Among the lines below, list those containing the string "more".

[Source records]
━━━━━━━━

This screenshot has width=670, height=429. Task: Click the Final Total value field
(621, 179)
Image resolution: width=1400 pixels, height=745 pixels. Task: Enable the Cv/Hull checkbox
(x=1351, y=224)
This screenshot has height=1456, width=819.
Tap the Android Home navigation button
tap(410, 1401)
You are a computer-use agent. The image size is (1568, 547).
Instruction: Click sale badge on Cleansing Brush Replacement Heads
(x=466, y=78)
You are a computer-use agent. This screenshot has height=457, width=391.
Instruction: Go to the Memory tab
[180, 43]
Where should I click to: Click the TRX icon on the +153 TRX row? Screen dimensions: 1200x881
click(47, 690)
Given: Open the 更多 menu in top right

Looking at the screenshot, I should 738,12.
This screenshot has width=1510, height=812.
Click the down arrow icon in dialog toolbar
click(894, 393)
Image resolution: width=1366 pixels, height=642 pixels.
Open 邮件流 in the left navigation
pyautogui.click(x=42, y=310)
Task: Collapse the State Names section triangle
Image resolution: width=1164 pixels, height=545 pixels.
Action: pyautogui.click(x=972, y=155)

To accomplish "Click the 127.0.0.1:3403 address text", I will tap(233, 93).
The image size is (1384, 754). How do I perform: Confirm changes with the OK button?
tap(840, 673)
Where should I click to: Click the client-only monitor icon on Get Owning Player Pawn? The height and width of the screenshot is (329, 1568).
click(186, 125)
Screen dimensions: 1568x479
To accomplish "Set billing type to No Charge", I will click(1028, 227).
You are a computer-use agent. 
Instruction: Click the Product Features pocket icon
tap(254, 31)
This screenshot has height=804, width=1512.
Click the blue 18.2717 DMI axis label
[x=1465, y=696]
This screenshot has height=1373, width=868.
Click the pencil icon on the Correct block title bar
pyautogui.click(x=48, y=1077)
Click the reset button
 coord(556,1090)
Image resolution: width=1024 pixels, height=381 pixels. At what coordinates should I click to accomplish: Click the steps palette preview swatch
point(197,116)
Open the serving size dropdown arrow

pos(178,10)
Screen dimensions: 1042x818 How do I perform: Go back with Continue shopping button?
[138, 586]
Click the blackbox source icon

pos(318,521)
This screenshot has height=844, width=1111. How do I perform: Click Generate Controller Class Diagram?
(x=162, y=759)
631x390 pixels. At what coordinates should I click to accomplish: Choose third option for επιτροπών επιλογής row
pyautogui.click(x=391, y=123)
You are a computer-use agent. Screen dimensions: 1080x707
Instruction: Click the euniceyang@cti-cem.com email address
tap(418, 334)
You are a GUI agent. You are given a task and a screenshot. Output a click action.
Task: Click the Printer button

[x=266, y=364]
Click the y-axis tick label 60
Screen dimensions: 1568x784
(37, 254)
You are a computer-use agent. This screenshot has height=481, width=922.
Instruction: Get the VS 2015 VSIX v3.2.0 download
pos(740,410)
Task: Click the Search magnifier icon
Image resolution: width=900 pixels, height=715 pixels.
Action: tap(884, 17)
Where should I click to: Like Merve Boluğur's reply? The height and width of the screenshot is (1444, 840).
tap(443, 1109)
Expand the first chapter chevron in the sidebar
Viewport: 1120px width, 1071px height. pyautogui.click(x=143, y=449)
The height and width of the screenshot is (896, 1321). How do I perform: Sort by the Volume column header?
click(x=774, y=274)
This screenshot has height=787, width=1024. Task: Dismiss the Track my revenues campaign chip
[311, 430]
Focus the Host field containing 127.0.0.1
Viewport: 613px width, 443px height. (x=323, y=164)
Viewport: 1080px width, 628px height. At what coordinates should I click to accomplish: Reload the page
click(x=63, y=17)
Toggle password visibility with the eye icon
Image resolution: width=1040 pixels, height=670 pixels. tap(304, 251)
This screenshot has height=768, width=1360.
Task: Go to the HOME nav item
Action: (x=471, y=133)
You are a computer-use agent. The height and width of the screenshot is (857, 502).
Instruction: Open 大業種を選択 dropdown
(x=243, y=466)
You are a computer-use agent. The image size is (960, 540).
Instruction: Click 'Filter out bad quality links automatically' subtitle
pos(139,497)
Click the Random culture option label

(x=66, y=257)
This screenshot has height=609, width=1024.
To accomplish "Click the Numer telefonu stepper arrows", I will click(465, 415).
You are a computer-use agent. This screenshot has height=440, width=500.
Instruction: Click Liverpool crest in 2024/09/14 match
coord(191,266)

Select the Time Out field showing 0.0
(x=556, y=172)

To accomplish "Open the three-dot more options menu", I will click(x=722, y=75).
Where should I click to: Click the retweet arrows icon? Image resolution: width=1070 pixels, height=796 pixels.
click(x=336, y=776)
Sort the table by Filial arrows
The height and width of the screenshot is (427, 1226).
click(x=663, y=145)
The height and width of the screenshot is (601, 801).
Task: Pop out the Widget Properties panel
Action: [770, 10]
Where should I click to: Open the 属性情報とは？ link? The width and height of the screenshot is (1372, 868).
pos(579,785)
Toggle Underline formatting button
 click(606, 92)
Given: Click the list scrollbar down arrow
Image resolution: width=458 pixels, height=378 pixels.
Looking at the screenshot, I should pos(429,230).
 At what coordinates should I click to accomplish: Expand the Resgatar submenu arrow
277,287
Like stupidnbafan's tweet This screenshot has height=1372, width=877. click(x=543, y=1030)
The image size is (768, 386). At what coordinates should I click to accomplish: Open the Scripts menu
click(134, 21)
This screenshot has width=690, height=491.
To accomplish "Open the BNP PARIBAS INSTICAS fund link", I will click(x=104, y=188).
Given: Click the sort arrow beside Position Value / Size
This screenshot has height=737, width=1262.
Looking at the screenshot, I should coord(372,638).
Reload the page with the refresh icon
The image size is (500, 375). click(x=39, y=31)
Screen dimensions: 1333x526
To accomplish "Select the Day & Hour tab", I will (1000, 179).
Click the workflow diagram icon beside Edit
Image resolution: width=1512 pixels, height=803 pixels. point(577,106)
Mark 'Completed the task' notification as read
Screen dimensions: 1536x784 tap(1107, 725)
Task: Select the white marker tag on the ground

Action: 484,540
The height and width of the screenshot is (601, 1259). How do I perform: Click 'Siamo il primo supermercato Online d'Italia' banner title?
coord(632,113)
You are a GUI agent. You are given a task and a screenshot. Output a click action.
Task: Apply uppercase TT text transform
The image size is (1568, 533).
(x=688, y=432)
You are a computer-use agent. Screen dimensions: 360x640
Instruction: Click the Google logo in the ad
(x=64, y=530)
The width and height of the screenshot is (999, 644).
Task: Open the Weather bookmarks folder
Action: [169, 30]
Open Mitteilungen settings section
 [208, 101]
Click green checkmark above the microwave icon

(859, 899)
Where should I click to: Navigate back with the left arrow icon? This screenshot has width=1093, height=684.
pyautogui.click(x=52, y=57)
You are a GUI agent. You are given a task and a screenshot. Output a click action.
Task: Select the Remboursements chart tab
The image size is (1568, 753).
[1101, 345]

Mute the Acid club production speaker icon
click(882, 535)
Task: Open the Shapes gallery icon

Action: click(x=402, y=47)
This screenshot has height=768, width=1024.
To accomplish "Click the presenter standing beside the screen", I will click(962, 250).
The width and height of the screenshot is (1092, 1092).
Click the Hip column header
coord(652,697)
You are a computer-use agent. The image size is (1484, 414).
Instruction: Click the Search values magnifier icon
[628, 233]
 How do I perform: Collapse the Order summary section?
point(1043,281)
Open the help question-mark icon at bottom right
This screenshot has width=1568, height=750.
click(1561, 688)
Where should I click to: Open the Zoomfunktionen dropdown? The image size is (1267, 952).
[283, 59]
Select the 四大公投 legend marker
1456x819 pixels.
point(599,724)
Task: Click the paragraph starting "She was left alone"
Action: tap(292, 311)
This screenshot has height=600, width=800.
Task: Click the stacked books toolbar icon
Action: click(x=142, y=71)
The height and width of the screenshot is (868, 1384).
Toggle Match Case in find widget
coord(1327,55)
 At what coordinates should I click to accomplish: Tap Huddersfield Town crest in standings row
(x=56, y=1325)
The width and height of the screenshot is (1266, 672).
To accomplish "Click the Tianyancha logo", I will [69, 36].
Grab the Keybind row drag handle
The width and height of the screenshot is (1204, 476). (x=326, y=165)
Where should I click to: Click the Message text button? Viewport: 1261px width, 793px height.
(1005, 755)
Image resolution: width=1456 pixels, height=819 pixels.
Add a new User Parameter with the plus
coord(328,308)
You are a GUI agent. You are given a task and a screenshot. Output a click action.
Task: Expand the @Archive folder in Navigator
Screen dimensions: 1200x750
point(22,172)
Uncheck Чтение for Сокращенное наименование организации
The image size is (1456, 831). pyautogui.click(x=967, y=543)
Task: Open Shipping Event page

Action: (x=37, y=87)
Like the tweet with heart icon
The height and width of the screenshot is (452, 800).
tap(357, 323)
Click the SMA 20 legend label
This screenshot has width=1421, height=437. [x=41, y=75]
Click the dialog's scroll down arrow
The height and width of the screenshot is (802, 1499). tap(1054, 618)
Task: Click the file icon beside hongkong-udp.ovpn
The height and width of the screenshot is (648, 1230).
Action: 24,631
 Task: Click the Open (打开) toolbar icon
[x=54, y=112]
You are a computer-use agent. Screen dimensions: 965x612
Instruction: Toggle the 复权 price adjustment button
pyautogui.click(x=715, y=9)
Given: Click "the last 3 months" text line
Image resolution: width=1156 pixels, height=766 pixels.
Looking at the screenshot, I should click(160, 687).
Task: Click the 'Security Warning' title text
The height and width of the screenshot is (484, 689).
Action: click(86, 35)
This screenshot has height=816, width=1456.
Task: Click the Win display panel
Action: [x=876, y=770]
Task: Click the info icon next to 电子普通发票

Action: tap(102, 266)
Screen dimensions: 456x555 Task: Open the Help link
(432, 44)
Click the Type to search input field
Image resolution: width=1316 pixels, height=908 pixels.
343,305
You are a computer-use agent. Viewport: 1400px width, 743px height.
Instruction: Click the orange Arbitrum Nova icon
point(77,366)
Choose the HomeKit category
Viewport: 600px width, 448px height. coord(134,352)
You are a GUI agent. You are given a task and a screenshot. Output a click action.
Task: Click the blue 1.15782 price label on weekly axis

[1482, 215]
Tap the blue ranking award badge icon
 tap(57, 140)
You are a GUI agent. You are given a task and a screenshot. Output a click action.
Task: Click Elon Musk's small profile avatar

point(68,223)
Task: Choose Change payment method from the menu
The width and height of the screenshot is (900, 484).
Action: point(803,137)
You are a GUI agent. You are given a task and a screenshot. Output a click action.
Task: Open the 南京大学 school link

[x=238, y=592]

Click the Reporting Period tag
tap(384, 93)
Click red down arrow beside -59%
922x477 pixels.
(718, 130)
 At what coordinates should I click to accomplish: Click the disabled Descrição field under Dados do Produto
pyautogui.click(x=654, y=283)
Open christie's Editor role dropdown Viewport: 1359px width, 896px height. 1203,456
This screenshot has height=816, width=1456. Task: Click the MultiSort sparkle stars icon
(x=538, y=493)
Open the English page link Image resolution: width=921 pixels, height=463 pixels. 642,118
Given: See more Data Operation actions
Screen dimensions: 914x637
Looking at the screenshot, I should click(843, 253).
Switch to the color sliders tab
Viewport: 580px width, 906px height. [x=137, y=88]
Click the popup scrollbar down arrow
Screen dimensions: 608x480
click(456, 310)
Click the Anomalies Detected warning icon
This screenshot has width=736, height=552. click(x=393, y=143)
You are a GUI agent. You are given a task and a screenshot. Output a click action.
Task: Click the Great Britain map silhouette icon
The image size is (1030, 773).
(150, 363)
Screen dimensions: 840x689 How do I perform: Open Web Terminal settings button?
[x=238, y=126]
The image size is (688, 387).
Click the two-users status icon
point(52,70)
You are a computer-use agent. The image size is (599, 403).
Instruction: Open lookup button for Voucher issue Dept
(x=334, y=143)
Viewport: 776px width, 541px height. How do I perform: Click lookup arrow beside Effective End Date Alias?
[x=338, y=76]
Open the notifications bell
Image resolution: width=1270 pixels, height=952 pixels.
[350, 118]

━━━━━━━━

§ **Result of the exercise**
To accomplish "Open the three-dot more options menu", I will click(x=722, y=75).
Given: See more Data Operation actions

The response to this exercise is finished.